━━ Text for analysis

- February 14, 2023
- Posted by: Patty Coenen
- Category:


Company of companions, journeying together, concrete outreach to those most in need, active listening, dialogue, getting one’s hands dirty, living with outrageous hope and all done in a world demanding MORE, a MORE only done with the grace of God. This is the story of Angela and this is the story of the Ursulines.
I attended the Ursuline staffed St. Mary’s High School in Edmonton where the Ursuline sisters not only believed in me and caused me to believe in myself, but also instilled in me a critical and analytical lens to see the world with eyes of faith. Over the years in a myriad of contexts, Ursulines became colleagues, “kinred” spirits and close friends. Mothers: Mary Janet, Frances Carmel, Angela, Bernadette, St. Cyril, Celeste, Felicity, Gerald, St. John, Elizabeth (Liz), Irene, Gemma, Frances, Mary T, Katie, Karen, Joan, Marion, Jean, Dolores, JeanAnn, Noreen and Eileen: strong, capable, competent, deeply caring, very human and compassionate women. Graced to lovingly contemplate the pierced heart of Jesus in the heart of wounded humanity, they continue to feel today an urgency to be in a new solidarity with the displaced and excluded: with migrants and refugees, climate change, overturning environmental protections, with human trafficking, with women in the Church and in the world and with families barely surviving due to the rampant rise in the cost of living.
Angela empowers those who follow her to denounce the injustices of the present moment and to announce a new alternative vision of what could be, a vision rooted in Gospel. The profound way God instilled in Angela the heart of an educator, continues to teach us the all-inclusive love of God, loving care of self and neighbour and care for our wounded Earth. Her life was one of mutuality, of endurance, resilience, determination intermixed with stubbornness, hospitality, graciousness, openness, optimism, laughter and even joy in hardship and so too must ours be. As followers of Angela, whether we be Ursulines of Chatham, former members and former students, members of Seeds of Hope, the Companions of Saint Angela, the Communidad Laical Santa Angela, we are called at this moment to be “pilgrims of hope”: intentionally living synodality with outrageous hope in this, our blessed and broken world.
I am proud to be an Ursuline “boy”, a companion of Angela!
Peter McKenna, SCJ
Saint Angela, patroness of the sick, the disabled and those grieving the loss of parents, pray for us and guide us.

━━━━

Reproduce word for word the stretch of the Ursuline reflection from "Company of companions, journeying" through "of the Ursulines.".

━━ Supplied information

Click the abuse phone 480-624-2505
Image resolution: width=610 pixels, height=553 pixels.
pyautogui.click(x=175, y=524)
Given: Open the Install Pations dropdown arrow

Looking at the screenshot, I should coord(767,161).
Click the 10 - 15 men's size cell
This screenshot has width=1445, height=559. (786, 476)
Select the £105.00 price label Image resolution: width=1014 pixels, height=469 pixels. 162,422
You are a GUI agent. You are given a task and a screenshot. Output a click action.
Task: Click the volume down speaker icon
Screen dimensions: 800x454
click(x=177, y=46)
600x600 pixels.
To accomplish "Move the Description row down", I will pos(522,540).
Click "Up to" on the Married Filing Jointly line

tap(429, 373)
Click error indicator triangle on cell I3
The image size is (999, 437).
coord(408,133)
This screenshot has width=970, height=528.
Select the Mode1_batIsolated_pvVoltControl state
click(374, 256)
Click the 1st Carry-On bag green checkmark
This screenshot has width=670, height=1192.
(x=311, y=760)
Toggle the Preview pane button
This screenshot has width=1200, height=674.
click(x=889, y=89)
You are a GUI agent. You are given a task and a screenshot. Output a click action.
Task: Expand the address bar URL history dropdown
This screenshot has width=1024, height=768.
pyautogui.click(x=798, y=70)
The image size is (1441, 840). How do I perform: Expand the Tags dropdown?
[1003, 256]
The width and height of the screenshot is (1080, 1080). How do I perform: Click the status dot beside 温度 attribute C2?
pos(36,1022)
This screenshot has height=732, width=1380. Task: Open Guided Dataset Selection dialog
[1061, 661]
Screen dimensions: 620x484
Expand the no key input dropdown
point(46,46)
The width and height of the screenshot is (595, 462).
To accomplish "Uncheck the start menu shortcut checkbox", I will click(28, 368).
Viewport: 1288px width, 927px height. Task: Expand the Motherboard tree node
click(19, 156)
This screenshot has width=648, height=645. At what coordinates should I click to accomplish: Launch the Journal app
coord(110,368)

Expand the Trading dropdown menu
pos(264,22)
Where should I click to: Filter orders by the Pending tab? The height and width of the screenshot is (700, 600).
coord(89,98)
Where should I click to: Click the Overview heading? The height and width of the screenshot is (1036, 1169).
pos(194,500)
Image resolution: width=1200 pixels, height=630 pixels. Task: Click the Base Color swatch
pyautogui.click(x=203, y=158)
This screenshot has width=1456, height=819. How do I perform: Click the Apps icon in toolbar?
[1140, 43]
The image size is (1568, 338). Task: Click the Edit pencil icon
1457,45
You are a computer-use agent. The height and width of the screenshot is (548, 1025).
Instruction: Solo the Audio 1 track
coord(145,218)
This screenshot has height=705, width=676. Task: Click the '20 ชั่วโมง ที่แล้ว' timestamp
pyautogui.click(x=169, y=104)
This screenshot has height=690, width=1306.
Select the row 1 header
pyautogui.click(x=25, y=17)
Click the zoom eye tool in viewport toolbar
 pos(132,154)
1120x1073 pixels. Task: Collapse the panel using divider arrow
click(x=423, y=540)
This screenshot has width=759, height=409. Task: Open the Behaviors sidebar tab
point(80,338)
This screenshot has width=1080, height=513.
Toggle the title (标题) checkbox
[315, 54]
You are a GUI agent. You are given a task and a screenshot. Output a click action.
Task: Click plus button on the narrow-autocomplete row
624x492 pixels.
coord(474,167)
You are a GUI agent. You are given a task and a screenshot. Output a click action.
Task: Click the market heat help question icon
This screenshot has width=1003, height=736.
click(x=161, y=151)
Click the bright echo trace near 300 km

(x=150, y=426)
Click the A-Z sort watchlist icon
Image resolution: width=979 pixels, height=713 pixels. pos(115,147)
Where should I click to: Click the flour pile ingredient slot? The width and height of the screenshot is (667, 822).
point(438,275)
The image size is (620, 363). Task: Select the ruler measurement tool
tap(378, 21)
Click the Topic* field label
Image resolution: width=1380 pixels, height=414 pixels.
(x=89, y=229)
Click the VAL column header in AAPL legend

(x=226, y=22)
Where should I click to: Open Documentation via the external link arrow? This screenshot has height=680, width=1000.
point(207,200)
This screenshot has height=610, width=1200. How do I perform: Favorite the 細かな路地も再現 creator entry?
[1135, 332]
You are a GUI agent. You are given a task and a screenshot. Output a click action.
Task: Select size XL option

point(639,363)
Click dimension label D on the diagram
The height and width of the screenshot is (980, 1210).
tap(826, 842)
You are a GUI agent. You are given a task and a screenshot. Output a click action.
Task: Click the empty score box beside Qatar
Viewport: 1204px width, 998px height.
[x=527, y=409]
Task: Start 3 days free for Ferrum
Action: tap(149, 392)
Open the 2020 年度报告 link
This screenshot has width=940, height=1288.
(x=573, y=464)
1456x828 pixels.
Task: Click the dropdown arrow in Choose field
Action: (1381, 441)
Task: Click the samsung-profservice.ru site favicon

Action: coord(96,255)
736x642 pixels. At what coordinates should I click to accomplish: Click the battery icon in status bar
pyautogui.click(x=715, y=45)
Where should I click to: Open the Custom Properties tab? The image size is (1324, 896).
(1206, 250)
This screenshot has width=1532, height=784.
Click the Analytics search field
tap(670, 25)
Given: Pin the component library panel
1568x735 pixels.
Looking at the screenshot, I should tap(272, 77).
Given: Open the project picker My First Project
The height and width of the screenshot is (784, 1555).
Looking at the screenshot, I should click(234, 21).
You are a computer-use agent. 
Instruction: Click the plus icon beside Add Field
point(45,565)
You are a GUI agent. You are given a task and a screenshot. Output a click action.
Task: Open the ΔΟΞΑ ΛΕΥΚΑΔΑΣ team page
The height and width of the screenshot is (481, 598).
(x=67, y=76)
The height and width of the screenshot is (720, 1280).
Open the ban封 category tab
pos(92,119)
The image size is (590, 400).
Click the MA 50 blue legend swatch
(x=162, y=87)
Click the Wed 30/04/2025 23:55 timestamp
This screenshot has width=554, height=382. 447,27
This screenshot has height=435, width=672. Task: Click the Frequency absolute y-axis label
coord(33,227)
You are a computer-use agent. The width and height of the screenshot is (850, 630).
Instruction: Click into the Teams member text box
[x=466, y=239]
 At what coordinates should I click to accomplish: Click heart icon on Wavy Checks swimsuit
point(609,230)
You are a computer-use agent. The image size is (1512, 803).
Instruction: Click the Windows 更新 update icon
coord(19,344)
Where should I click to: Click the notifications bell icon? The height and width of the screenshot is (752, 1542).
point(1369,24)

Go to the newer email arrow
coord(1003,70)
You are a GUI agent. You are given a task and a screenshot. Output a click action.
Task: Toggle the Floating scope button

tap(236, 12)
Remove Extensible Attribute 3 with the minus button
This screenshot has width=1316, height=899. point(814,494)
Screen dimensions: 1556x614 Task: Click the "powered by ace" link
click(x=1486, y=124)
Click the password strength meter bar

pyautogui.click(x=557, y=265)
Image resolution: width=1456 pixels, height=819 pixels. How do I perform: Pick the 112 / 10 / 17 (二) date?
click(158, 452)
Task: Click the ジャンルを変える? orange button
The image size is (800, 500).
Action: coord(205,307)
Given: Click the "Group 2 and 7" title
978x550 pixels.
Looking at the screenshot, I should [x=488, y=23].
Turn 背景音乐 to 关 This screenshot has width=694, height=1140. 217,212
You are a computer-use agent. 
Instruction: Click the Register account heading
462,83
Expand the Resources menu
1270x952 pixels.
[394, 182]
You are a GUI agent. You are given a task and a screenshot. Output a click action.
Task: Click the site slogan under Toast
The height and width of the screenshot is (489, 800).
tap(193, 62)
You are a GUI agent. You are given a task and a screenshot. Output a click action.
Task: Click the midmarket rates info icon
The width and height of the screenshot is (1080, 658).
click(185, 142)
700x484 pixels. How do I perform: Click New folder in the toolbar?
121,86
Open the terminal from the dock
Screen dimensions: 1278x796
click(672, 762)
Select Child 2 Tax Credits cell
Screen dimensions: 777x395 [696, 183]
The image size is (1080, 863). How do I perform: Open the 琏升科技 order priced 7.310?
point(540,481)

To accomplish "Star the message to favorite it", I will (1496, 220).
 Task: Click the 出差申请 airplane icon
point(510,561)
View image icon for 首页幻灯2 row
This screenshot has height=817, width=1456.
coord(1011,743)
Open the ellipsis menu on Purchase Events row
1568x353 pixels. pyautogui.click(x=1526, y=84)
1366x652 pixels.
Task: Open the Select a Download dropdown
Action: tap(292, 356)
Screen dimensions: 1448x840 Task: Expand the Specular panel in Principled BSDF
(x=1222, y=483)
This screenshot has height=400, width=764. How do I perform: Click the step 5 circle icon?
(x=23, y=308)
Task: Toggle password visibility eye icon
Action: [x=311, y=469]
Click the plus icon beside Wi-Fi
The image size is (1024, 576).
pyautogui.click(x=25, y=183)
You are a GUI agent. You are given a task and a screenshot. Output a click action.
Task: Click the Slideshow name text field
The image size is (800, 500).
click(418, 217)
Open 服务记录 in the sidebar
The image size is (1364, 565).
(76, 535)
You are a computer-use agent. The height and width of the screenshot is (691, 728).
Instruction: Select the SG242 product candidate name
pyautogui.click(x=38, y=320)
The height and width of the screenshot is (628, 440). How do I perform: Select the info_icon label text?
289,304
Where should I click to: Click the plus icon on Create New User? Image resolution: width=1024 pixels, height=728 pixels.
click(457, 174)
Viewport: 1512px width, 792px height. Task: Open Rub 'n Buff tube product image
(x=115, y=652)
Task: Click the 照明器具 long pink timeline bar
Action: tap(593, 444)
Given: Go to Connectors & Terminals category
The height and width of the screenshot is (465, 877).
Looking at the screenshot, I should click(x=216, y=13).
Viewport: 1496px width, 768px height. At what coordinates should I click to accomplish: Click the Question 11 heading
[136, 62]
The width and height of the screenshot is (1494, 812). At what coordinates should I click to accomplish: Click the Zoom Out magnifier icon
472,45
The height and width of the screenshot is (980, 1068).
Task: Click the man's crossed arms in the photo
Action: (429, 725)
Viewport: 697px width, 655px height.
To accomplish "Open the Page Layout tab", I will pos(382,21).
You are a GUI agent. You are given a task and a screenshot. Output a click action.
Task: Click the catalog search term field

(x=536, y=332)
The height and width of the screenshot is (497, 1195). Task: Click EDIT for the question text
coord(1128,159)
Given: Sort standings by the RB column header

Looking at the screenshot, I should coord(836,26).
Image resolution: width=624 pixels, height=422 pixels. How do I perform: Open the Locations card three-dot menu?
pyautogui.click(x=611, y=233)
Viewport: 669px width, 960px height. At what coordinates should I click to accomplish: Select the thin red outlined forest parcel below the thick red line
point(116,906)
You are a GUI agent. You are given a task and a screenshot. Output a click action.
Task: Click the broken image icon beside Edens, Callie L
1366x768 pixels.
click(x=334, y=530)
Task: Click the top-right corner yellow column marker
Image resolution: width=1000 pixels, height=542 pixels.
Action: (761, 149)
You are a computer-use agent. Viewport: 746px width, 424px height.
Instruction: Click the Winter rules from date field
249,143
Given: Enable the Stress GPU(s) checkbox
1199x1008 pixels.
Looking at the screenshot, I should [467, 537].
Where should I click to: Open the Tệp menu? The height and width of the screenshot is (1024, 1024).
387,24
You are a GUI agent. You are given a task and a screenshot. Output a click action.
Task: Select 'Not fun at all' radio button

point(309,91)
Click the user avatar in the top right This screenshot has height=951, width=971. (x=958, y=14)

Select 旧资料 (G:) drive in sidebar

━━━━

### Finished exercise
Company of companions, journeying together, concrete outreach to those most in need, active listening, dialogue, getting one’s hands dirty, living with outrageous hope and all done in a world demanding MORE, a MORE only done with the grace of God. This is the story of Angela and this is the story of the Ursulines.